Tár! People can’t stop talking about Tár! The story of disgraced conductor Lydia Tár pushes the hot button issues of #MeToo and cancel culture, bringing up arguments nearly everyone watching the film has thought about and has developed opinions on. That’s one way to draw audience members into a movie and people online are no doubt debating Tár’s actions even now, coming down on her side or against her. I wound up empathizing quite a bit with Tár myself, because like her I have been bedeviled by slippery antagonists, forced into an uncomfortable, untenable position. We both hear things that go bump in the night.

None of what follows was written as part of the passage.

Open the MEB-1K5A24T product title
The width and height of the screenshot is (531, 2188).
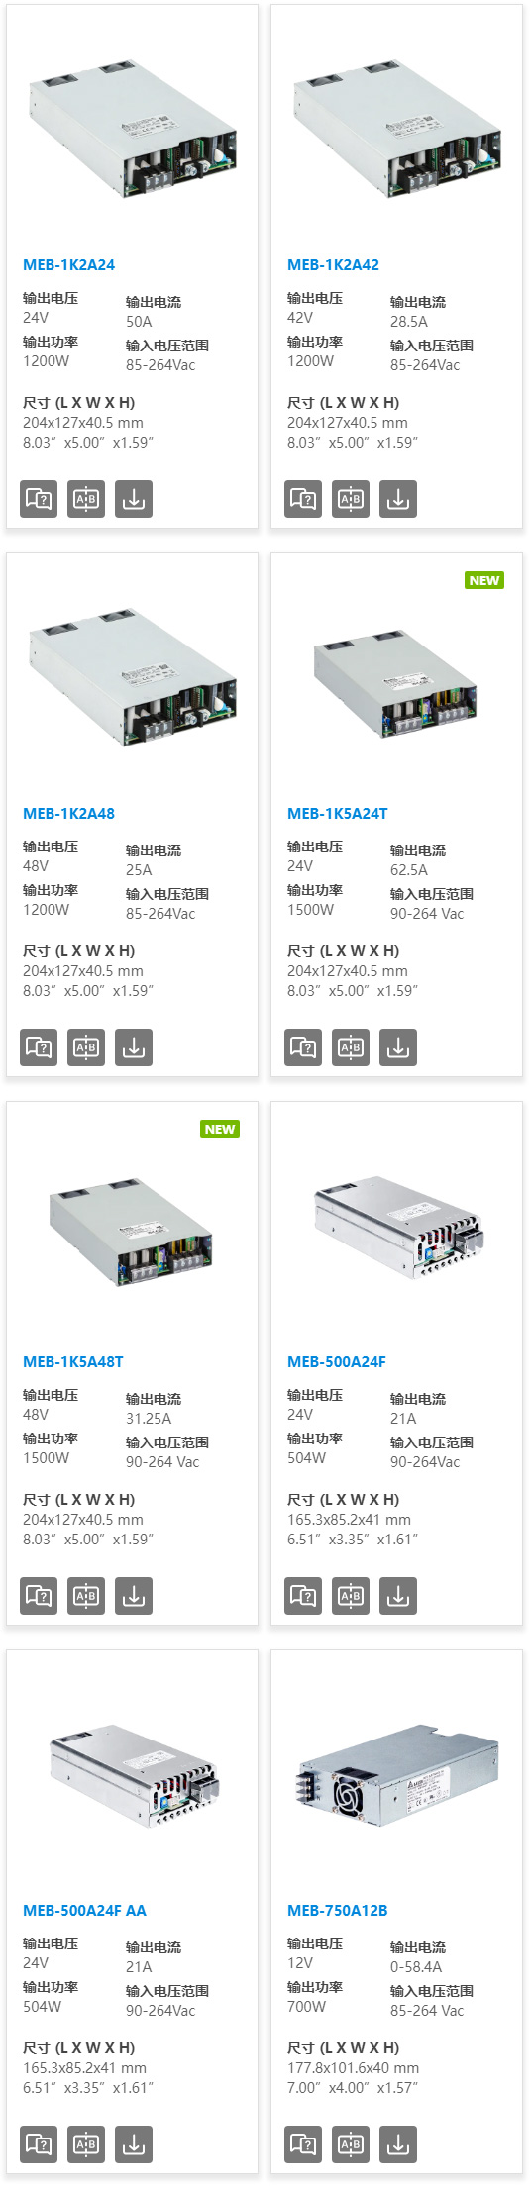[x=338, y=814]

My wife and I moved a little more than a year ago, and even now I am hearing new noises while I’m trying to go to sleep — things outside of the catalog of creaks and settlings the new resident learns to identify over weeks and months. What has been most unnerving are the various detectors tucked away in the basement, their batteries always deciding to start their dying chirps sometime after midnight, forcing a bleary, groping triangulation — I shuffle around, playing hot and cold while wondering if my sleepy torpor is actually carbon monoxide poisoning.
But there are subtler buzzes and murmurs as well — things like the hum that wakes Tár on multiple occasions to test the tone that comes from an open fridge door. Nothing so unexplained as her metronome set in ominous motion — a dream? — but Tár’s cautious walks through an apartment dark with uncertainty felt very familiar.

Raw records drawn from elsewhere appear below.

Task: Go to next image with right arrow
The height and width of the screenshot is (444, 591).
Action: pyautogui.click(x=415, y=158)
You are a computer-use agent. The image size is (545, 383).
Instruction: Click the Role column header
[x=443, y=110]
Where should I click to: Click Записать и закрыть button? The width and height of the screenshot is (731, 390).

As luck would have it, the night we got back from seeing Tár a new noise revealed itself — a high-pitched tapping, not quite a beeping but not able to be dismissed, the sound returning in regular intervals. It turned out to be a loose heating grate; my sounds are ultimately solved so I have one up on Tár. The noises that drive Tár from sleep have more metaphorical resonance*, but they’re also just shit keeping her from a good night’s rest and boy can I feel that. Does that make me more inclined to relate to Tár, a prickly, pigheaded, malicious and abusive person? Was it intended to?

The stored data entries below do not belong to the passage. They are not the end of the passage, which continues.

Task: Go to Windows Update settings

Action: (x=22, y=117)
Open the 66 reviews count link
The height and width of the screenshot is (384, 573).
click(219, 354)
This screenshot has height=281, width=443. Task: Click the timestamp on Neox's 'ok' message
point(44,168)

I’m guessing no to the second question, but the first is a query Tár herself might appreciate, as it reckons with art on an emotional level that may conveniently ignore ugly truths. But it also ignores, or disregards, other things the artist may desire the audience to respond to and creates an unexpected frisson neither artist or audience expected. People overlap with art in unpredictable ways. Tár the movie wants us to think, in part, about Tár the artist resisting the demands of the woke — I just hope she gets some sleep.
What moments or characters have you unexpectedly identified with?
*Beloved Soluter Pico has noted how Tár’s troubles are similar to those of Tilda Swinton in this year’s Memoria; Swinton is beset by a mysterious crumpling explosion that comes in odd, unconnected moments and is revealed to have its own significance.